Why are long term rates negative?

Policy rates are on the short end of the curve and are negative because that is where the central bank sets it.  Conversely, long term rates are composed of three parts: 1) the average of expected path of policy rates, 2) term premium which measures the risk around the expected path and inflation and 3) default risk premium. 

In Germany, the 10 year yield is negative because the ECB has set its policy rate negative and has committed to keeping it there.  This lowers the expected path and risk around the expected path.  Inflation expectations have collapsed and markets do not see default risk on German government debt.  All of this has led to negative long term yields. 

Why would an investor buy negative yielding debt?

Negative yielding assets are priced above par and pays out par at maturity.  This guarantees a negative yield if it is held to maturity.  However, if yields fall further between issuance and maturity, the value of the bond could rise (and be sold for a profit) before eventually converging to par. 

There is also the issue of alternatives.  For the most part, banks have not passed on negative rates to retail clients but large deposits are subject to negative yields.  In some cases, these negative rates are less attractive than negative yielding assets. 

What have we learned in Europe and Japan?

Both the ECB and the BoJ have negative rates and while negative rates have helped ease monetary conditions, there have been side effects.  In Europe, there is concern about the “reversal rate” or the level of rates where monetary policy becomes contractionary rather than accommodative.  In Japan, negative rates have flattened the curve and reduced banks’ ability to make a spread.  This is a bigger issue in Japan as Japanese banks are more dependent on deposits as a source of funding. 

Will the US adopt negative rates?

→ Source material:
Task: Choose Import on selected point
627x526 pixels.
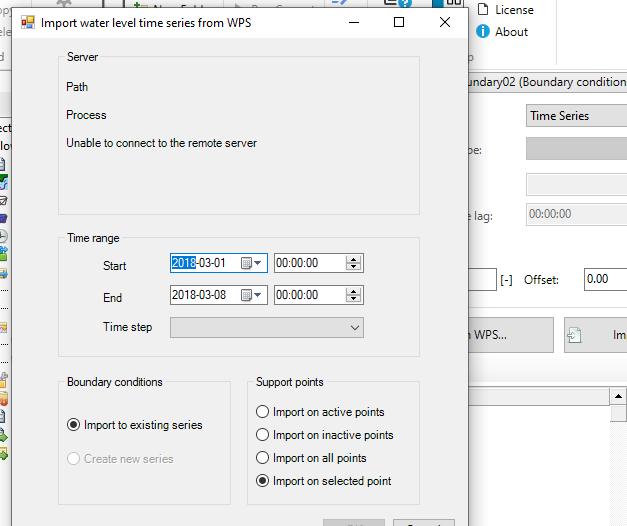Action: [263, 481]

→ Exercise prompt: Extend the text on negative interest rates, picking up right after its final line. The data has no connection to the text on negative interest rates.

→ Your response:
Fed official have clearly pushed back on negative rates, especially in the near term.  However, markets continue to price in a negative policy rate.  This appears to be a case of the markets extrapolating the Fed’s willingness to do “whatever it takes” and its use of “emergency powers” to support the markets a little too far.  Stronger forward guidance and yield curve control are more likely options should the Fed want to stimulate further. 

It is worth noting that a St. Louis Fed paper showed that negative rates and aggressive fiscal stimulus could help achieve a quicker recovery.  Given this, it would still take a broad shift in the Fed’s view before negative rates becomes a realistic possibility.  
  • The number of new infections in China continues to rise as officials added hundreds of flight cancelations to yesterday’s school closures.  In Sweden, the country’s state epidemiologist admitted that the country has made less progress towards herd immunity than expected. 
  • Geopolitical tensions remain high across at least three fronts: the Korean Peninsula, China-India and US-Germany.  On the Korean Peninsula, tensions rose when North Korea blew up an inter-Korean liaison office.  The China-India tensions resulted from a clash between the two countries along the Himalayan border, and US-German tensions are due to the US administration saying it would remove thousands of troops from Germany.  Overall, all of the countries involved have other issues such as COVID infections and economic headwinds going on.  While these issues warrant monitoring, there likely isn’t much room for further escalation.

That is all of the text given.